En 1963, la musique dite oranaise connaît enfin une reconnaissance institutionnelle avec la création de l’orchestre de la station régionale de la RTA (Radio Télévison Algérienne) à Oran, sous la direction de Blaoui Houari. On y trouve les musiciens et chanteurs qui ont, pour la plupart, débuté dans les années 50 : Boutebna, Belkheir, Fliti, Taïbi Mohamed, Boutlélis, Hadjouti Boualem, Saïd Bouarfa, Bendhiba et les frères Serrour. Avec sa chanson sur Ahmed Zabana, le premier à être condamné à mort et exécuté pendant la Guerre de Libération, Blaoui compose, sur un texte de Chérif Hamani, un des sommets de la musique oranaise. L’orchestre est dissous en 1967, alors que Senhadji chante Come on by by avec le groupe Azhar de Farani, qui accompagnera Hfif, Bouzid Hadj, Boutaïba Sghir et, dix ans plus tard, les débuts de « young » Khaled. La chanson oranaise fait le lit de ce qui naîtra un peu plus tard d’abord sous le label « pop raï », ensuite « raï » tout court pour enclencher une nouvelle aventure musicale. Mais le style Blaoui ou Wahby n’a pas pour autant disparu, grâce à des artistes comme Souad Bouali et Baroudi Bekhedda, accompagnés par l’excellent chef d’orchestre et violoniste Baye Bekkaï.avec Souad Bouali et Baroudi Bekhedda, accompagnés par Baye Bekkaï et son orchestre

Souad Bouali, la voix de la corniche
Née le 9 octobre 1964 à Constantine, elle suit des études musicales au conservatoire d’Oran de 1970 à 1977, puis elle est nommée professeur d’éducation musicale au C.E.M. Son entrée dans l’univers de la musique passe par la chorale de la télévision locale de la métropole de l’Ouest, où sa voix remarquable sort du lot.

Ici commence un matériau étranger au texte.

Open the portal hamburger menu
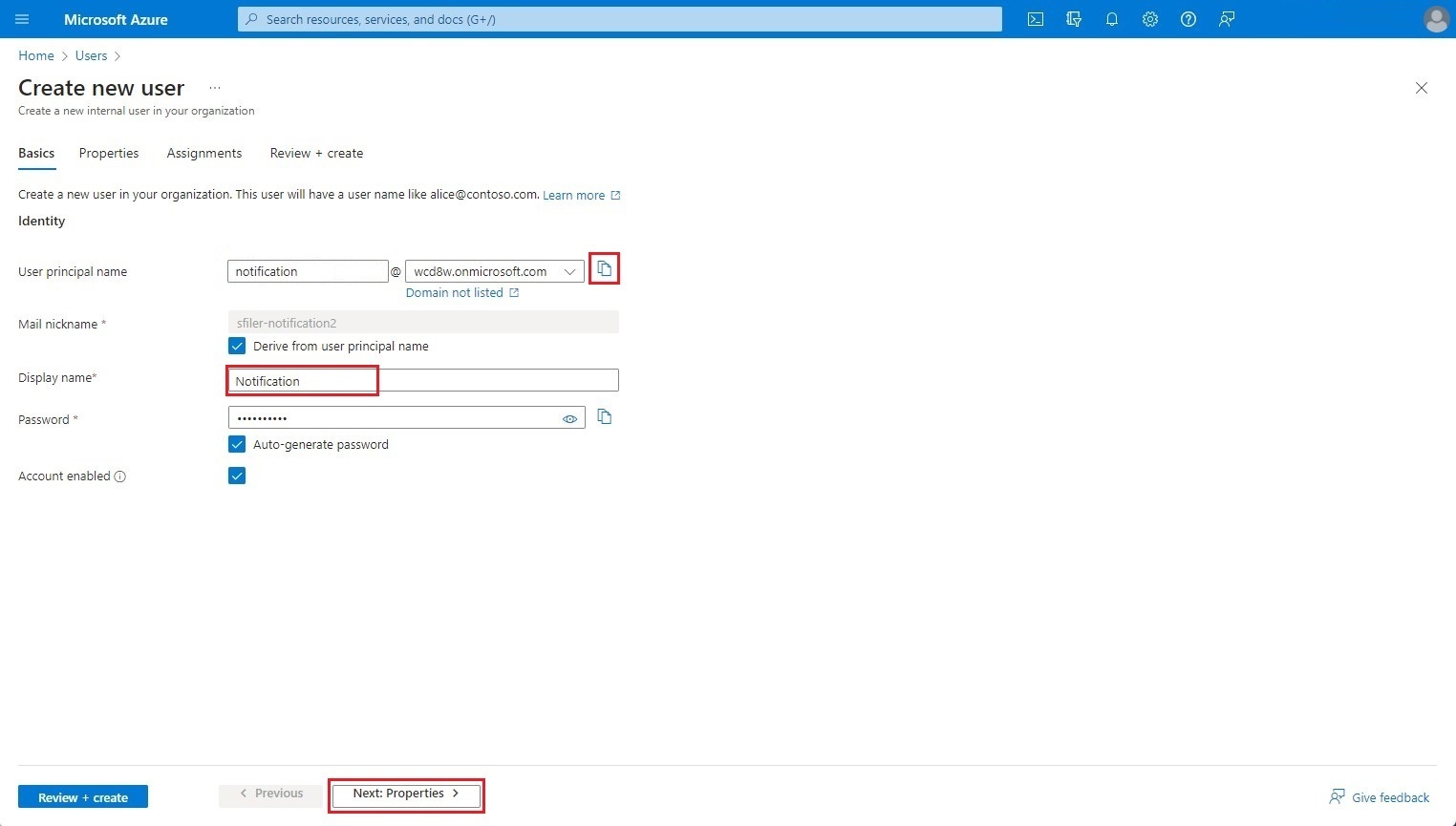1456x826 pixels. (22, 19)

Sa première apparition en solo date de 1983, mais c’est à partir de 1984, année de l’enregistrement de ses premières chansons, qu’elle accédera à la popularité, grâce à des titres signés Blaoui Houari, Baye Bekkaï, Mohamed Zitouni ou Abdallah Ben Ahmed. Souad Bouali a participé à divers festivals, tant en Algérie qu’à l’étranger (Maroc, Tunisie, Irak, Jordanie, France, Espagne et Cuba).

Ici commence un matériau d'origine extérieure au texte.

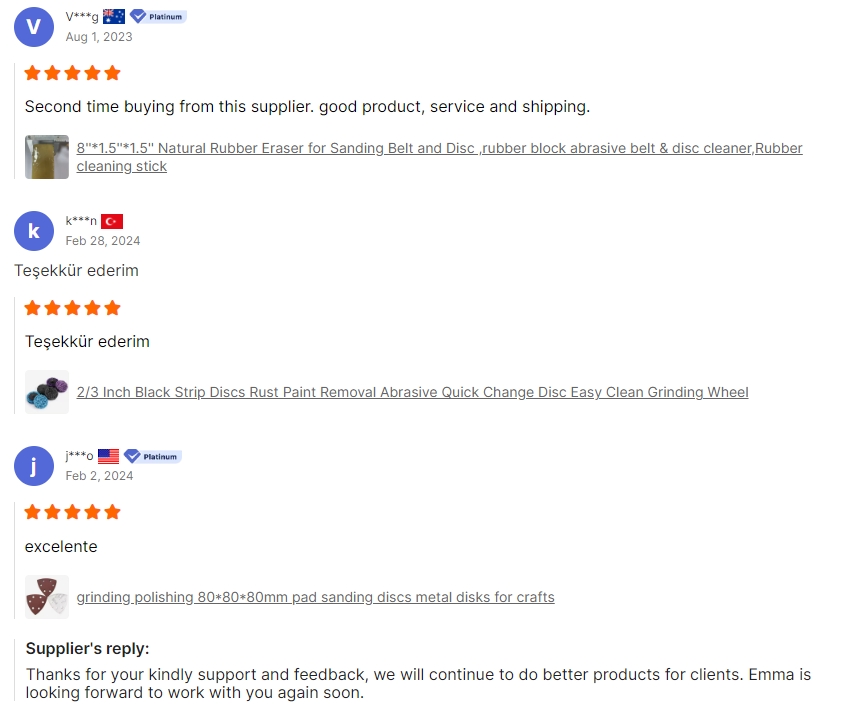The width and height of the screenshot is (843, 705).
Task: Click the rubber eraser product thumbnail
Action: click(47, 157)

Baroudi Bekhedda, le bédouin des villes
Né le 9 juillet 1959 à Sidi El Hasni (Oran), ce flamboyant interprète bénéficie, dès l’âge de 13 ans, de l’appui et de l’enseignement précieux d’Ahmed Wahby. Il s’intéresse également à la poésie des chioukhs de sa région, tels que Hamada, Bouras ou Madani, et au chaâbi d’El Hadj M’hamed El Anka. Il améliore sa technique vocale au sein de la chorale de la RTA d’Oran et apprend à maîtriser le rythme alaoui. À l’âge de 17 ans, il participe à un concours de jeunes chanteurs et décroche le premier prix. En 1980, Baroudi Bekhedda, chantre de l’art bédouin sous ses formes traditionnelle et moderne, touche enfin le grand public avec la chanson Ya H’babi, sur des paroles de Yahia Benrabah et une musique composée par le violoniste Kouider Berkane. Ses divers enregistrements porteront la griffe de grands noms de la musique oranaise, comme Abdallah Ben Ahmed et Blaoui Houari. En 1988, son morceau Khalini Bîd ‘Alik, lui vaut d’être sacré meilleur chanteur de l’année par les auditeurs de la station radio régionale d’Oran.